La voluntad, como propiedad y aptitud, es indispensable para que los objetivos planeados se consigan. Pero no basta. Requiere obligatoriamente del concurso de otras capacidades. Y, sobre todo, de una dosis de realismo.

Si somos materialistas, entendemos que la voluntad no determina el curso de la historia y el devenir de las cosas. Lo determinan leyes objetivas: sociales y naturales, que no se pueden crear, abolir o transformar a voluntad. Las versiones idealistas, que piensan que una personalidad o un grupo pueden hacer las cosas de cabo a rabo sólo porque tienen ganas o buenas intenciones de hacerlo, terminan estrellándose contra un muro (pero la visión voluntarista dirá que ese muro no existió, o que será derribado en un futuro indeterminado).     

Todo esto viene al caso por el proceso de vacunación masiva, que ya inició en todo el país para los adultos mayores. La intención manifiesta es realizarla tomando en cuenta, más que el nivel de contagios y muertes, las posibilidades de acceder a hospitales, farmacias y servicios de salud: ir en pos de quienes tienen ese tipo de vulnerabilidad social. El método escogido es el de desechar casi por completo las experiencias anteriores -no importa qué tan exitosas hayan sido- y apostar por brigadas mixtas, que van a ir aprendiendo sobre la marcha en la medida en que se despliegan por el territorio.
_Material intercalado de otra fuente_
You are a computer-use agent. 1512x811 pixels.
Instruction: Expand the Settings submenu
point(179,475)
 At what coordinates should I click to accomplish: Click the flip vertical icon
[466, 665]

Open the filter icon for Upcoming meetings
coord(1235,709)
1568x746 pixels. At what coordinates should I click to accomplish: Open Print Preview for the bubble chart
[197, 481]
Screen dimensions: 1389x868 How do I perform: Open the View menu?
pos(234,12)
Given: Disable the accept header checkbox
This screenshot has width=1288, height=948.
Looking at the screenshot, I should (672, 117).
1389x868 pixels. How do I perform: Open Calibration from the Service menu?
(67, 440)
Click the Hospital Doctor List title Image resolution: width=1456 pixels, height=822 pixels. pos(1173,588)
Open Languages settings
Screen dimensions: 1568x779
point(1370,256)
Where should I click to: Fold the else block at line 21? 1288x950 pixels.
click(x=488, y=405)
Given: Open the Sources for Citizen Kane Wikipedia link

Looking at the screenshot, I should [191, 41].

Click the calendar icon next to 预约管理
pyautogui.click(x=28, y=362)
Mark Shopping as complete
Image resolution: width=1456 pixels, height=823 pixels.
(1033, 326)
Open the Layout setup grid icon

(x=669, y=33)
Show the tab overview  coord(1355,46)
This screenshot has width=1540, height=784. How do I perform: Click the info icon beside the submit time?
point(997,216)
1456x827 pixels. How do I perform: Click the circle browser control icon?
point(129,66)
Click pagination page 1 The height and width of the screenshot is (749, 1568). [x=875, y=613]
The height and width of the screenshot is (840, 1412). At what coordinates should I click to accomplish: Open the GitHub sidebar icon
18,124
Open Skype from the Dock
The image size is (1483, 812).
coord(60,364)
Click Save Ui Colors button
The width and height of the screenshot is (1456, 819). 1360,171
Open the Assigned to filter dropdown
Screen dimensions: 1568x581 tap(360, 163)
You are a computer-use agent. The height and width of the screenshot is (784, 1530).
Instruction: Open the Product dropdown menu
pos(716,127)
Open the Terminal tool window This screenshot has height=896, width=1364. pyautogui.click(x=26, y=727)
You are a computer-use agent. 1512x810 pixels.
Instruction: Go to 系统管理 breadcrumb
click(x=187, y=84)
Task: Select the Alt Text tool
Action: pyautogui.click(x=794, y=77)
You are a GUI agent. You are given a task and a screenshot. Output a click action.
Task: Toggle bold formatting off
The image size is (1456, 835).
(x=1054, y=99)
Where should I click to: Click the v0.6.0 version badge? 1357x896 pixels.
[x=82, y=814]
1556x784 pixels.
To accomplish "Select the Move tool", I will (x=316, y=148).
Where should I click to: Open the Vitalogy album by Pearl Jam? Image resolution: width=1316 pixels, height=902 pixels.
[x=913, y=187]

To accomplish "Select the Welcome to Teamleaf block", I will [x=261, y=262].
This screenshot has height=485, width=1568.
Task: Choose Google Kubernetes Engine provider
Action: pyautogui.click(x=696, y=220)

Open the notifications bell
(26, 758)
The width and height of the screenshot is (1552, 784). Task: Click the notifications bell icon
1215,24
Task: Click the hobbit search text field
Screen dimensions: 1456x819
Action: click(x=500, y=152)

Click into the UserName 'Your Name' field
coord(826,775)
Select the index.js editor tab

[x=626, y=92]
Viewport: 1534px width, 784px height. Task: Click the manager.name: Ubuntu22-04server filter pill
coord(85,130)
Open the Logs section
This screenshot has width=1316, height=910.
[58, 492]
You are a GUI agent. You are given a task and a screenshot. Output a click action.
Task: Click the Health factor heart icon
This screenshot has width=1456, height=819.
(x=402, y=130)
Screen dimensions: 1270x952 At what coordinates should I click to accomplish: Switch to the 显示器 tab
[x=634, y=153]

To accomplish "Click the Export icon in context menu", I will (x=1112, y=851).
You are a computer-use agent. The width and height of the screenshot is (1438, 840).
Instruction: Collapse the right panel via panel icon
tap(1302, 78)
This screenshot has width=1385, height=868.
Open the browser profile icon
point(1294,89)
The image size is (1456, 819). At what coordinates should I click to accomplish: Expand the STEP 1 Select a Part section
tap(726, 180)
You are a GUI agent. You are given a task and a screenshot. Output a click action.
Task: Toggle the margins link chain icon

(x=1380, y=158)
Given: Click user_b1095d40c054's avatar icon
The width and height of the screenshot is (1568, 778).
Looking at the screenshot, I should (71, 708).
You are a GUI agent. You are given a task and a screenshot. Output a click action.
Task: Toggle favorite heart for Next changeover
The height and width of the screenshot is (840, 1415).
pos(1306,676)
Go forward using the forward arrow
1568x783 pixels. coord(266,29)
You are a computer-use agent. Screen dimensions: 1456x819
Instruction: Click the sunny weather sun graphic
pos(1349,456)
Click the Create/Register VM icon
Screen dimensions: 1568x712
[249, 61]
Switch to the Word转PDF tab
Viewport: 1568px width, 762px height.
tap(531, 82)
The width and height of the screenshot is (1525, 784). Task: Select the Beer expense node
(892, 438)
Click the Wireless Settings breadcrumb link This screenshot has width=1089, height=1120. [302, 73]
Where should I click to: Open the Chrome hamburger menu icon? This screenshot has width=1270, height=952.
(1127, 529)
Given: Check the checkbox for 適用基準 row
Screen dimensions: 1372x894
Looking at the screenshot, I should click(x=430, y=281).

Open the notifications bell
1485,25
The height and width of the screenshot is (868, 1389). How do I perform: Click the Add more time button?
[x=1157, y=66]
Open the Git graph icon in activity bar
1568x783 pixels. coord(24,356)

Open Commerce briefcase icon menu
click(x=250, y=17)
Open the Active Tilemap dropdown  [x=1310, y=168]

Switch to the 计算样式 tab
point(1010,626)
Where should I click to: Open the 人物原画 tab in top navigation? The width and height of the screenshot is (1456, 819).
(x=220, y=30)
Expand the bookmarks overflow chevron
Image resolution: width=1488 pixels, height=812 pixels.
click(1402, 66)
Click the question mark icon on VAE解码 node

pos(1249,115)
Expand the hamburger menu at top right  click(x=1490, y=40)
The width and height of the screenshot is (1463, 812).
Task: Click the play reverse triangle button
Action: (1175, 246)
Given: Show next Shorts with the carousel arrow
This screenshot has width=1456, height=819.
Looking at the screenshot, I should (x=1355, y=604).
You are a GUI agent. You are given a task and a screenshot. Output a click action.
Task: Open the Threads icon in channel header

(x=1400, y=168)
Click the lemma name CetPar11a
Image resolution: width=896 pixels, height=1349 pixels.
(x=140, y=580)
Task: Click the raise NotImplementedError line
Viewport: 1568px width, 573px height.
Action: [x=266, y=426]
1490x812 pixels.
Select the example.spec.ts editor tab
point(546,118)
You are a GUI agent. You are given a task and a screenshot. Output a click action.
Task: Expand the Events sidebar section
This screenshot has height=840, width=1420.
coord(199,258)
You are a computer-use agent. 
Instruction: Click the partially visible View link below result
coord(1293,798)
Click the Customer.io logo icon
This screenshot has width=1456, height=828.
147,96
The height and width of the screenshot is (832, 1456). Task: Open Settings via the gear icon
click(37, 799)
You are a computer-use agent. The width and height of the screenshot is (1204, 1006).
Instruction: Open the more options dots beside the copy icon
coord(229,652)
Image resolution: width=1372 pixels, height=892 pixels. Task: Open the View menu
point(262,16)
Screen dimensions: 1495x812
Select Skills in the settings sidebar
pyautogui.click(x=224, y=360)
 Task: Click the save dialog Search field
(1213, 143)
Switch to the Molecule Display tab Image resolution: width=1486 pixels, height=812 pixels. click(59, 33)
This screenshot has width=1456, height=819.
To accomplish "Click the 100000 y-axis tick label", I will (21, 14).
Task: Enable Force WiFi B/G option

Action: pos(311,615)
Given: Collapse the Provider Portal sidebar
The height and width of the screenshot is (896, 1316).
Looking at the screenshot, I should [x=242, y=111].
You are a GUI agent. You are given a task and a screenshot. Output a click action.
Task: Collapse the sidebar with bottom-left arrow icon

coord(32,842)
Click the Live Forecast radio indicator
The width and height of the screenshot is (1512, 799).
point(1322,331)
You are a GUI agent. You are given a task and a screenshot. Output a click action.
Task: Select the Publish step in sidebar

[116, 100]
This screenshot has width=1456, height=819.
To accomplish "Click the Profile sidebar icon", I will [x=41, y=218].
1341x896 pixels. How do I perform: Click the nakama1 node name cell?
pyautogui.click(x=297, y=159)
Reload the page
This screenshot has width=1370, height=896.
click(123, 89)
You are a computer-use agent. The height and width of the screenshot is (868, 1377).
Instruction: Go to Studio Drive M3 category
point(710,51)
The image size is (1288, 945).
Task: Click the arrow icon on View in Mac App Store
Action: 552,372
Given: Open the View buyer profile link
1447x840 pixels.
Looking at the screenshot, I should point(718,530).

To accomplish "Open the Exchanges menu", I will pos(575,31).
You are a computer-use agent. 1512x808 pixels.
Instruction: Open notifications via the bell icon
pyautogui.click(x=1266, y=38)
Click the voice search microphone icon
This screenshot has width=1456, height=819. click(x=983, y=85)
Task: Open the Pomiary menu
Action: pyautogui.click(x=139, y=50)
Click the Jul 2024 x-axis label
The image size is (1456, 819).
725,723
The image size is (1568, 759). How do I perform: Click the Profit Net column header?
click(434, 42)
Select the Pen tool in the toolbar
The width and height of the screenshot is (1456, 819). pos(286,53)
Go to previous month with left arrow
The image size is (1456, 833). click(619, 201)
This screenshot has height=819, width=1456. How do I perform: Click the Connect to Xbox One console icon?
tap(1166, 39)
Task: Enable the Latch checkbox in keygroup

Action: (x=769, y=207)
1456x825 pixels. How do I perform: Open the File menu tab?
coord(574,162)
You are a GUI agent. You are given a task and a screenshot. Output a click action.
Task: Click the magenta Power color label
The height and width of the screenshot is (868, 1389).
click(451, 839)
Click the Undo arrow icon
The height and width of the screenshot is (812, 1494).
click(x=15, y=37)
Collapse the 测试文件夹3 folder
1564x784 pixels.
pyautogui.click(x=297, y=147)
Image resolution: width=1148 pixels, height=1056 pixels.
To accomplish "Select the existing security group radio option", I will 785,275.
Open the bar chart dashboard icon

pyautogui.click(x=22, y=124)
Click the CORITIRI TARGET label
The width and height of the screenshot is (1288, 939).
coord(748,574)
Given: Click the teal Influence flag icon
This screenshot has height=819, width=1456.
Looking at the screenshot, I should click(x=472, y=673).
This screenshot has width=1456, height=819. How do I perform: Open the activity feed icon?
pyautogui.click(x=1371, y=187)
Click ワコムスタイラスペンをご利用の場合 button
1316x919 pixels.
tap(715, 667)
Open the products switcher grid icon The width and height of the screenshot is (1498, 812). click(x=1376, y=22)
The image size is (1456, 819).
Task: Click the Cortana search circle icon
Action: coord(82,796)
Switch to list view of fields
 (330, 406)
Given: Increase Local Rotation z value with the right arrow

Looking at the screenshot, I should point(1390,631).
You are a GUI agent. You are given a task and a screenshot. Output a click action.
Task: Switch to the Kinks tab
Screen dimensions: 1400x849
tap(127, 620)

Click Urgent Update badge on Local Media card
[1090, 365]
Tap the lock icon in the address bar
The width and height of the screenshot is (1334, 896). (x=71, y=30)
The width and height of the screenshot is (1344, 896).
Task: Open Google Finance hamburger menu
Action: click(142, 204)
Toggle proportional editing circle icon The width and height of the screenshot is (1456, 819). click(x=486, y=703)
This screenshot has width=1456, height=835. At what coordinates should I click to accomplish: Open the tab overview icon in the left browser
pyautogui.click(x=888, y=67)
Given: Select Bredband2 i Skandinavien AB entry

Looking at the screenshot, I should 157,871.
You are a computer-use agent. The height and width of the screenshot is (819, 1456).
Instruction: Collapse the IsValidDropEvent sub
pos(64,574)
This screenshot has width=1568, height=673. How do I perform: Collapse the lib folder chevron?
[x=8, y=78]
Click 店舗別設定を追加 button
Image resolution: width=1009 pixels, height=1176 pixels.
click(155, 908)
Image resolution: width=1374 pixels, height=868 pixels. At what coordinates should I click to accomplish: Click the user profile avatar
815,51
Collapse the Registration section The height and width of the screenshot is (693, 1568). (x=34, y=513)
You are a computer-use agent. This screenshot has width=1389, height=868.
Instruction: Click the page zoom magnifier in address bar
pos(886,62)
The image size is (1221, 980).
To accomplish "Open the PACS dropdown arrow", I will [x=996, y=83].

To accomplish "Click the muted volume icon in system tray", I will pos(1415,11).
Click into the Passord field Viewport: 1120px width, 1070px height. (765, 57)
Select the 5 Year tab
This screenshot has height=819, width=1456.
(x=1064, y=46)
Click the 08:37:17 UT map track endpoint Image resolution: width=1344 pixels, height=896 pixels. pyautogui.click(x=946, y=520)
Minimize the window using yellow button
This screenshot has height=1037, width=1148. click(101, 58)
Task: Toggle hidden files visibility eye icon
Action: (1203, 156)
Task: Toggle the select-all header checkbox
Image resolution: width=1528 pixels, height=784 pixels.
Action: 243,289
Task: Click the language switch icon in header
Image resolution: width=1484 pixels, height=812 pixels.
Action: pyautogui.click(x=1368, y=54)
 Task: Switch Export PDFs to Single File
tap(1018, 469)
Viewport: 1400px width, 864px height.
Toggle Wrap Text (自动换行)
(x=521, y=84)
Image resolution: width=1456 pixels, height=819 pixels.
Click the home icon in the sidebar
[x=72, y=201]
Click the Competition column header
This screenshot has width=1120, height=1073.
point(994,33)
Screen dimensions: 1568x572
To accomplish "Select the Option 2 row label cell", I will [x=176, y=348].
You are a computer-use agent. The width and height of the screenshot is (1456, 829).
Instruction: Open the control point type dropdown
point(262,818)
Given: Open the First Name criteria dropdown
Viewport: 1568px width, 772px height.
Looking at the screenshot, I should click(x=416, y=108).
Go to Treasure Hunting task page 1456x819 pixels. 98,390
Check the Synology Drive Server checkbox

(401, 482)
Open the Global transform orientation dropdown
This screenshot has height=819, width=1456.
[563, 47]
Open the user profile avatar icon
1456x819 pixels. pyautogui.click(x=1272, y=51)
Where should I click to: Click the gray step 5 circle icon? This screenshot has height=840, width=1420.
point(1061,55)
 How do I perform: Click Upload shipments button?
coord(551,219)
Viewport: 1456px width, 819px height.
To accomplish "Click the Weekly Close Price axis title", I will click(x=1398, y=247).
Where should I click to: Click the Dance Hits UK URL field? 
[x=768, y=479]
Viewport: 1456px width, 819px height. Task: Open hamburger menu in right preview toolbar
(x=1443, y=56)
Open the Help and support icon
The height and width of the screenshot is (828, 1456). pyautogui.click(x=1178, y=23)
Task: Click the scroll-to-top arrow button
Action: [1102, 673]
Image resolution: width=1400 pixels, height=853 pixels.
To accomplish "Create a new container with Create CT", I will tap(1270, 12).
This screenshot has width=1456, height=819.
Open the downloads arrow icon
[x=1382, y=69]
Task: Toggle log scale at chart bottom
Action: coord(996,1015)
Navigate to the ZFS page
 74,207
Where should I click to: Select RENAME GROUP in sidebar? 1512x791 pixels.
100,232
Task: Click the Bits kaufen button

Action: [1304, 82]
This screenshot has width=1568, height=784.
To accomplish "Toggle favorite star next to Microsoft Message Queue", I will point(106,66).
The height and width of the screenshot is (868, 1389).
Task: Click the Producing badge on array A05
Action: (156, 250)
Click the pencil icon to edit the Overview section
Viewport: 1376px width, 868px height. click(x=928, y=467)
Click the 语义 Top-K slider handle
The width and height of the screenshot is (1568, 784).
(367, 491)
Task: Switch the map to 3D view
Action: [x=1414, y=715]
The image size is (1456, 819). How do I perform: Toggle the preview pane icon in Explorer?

Las brigadas sin duda le echarán ganas. Corazón. Voluntad tenaz. Pero -se ha visto el primer día de manera dramática- van a toparse con un sinfín de problemas logísticos, estratégicos, de distribución y de organización. También se toparán con no pocos obstáculos políticos, humanos y técnicos.

Tardarán tiempo en resolver esos problemas, si es que lo logran. Porque se les ha encomendado una tarea para la que no estaban programadas y se ha creído que, echándole ganas, van a poder hacerla tan bien como las de las Semanas Nacionales de Vacunación de la época neoliberal.

A final de cuentas, es seguro que, como dice López Obrador, “de que se va a vacunar a la gente, se va a vacunar”. Las vacunas llegarán, en desorden y sin claridad sobre tiempos, cantidades y costos; también terminarán aplicándose, y el proceso se hará, previsiblemente, de manera cada vez menos caótica. 

De entrada, podemos adelantar que los retrasos de entrega y los problemas logísticos seguirán siendo, al menos por un tiempo, el pan de cada día. Pero sólo hasta dentro de unos meses podremos sacar cuentas y saldos finales de este experimento.

El voluntarismo, recordémoslo, es una forma de aventurerismo político. En esta ocasión, la aventura se juega sobre la salud y la vida de millones de mexicanos.